Item coordinate data:
-.-.-
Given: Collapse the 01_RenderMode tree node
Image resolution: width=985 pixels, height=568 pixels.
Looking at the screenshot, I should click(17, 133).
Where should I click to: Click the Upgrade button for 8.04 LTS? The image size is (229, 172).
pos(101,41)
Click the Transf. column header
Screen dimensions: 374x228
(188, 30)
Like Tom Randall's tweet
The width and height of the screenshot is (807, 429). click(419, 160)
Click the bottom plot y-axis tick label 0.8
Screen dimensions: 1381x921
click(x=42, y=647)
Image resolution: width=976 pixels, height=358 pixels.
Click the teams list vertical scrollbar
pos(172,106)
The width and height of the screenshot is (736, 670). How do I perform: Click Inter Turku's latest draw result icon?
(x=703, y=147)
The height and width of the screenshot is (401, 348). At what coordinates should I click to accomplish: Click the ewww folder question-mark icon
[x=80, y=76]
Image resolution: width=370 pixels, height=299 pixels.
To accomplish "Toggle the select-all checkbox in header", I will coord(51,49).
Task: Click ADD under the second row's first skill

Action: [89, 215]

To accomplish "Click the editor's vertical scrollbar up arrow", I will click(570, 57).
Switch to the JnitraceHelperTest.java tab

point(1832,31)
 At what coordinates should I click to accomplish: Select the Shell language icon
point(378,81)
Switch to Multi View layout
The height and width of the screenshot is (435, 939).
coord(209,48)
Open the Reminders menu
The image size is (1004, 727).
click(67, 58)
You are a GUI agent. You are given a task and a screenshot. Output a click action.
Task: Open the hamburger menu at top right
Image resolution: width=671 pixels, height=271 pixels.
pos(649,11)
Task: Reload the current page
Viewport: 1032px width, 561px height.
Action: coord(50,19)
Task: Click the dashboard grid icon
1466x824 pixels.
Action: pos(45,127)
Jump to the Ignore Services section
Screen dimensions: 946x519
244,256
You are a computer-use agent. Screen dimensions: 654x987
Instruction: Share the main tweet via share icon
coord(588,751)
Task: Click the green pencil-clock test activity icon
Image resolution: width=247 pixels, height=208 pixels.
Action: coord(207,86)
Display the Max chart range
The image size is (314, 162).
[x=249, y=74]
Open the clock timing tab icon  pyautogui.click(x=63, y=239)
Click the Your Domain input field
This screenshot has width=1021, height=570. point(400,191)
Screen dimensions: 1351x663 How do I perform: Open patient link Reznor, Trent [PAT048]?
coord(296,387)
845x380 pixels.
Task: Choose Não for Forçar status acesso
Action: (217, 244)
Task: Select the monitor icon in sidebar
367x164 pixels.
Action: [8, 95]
-.-.-
◆ **What you will do**: Copy out every one of the items above word for word.

◆ **The solution**:
Given: Collapse the 01_RenderMode tree node
Image resolution: width=985 pixels, height=568 pixels.
Looking at the screenshot, I should click(17, 133).
Where should I click to: Click the Upgrade button for 8.04 LTS? The image size is (229, 172).
pos(101,41)
Click the Transf. column header
Screen dimensions: 374x228
(188, 30)
Like Tom Randall's tweet
The width and height of the screenshot is (807, 429). click(419, 160)
Click the bottom plot y-axis tick label 0.8
Screen dimensions: 1381x921
click(x=42, y=647)
Image resolution: width=976 pixels, height=358 pixels.
Click the teams list vertical scrollbar
pos(172,106)
The width and height of the screenshot is (736, 670). How do I perform: Click Inter Turku's latest draw result icon?
(x=703, y=147)
The height and width of the screenshot is (401, 348). At what coordinates should I click to accomplish: Click the ewww folder question-mark icon
[x=80, y=76]
Image resolution: width=370 pixels, height=299 pixels.
To accomplish "Toggle the select-all checkbox in header", I will coord(51,49).
Task: Click ADD under the second row's first skill

Action: [89, 215]

To accomplish "Click the editor's vertical scrollbar up arrow", I will click(570, 57).
Switch to the JnitraceHelperTest.java tab

point(1832,31)
 At what coordinates should I click to accomplish: Select the Shell language icon
point(378,81)
Switch to Multi View layout
The height and width of the screenshot is (435, 939).
coord(209,48)
Open the Reminders menu
The image size is (1004, 727).
click(67, 58)
You are a GUI agent. You are given a task and a screenshot. Output a click action.
Task: Open the hamburger menu at top right
Image resolution: width=671 pixels, height=271 pixels.
pos(649,11)
Task: Reload the current page
Viewport: 1032px width, 561px height.
Action: coord(50,19)
Task: Click the dashboard grid icon
1466x824 pixels.
Action: pos(45,127)
Jump to the Ignore Services section
Screen dimensions: 946x519
244,256
You are a computer-use agent. Screen dimensions: 654x987
Instruction: Share the main tweet via share icon
coord(588,751)
Task: Click the green pencil-clock test activity icon
Image resolution: width=247 pixels, height=208 pixels.
Action: coord(207,86)
Display the Max chart range
The image size is (314, 162).
[x=249, y=74]
Open the clock timing tab icon  pyautogui.click(x=63, y=239)
Click the Your Domain input field
This screenshot has width=1021, height=570. point(400,191)
Screen dimensions: 1351x663 How do I perform: Open patient link Reznor, Trent [PAT048]?
coord(296,387)
845x380 pixels.
Task: Choose Não for Forçar status acesso
Action: (217, 244)
Task: Select the monitor icon in sidebar
367x164 pixels.
Action: [8, 95]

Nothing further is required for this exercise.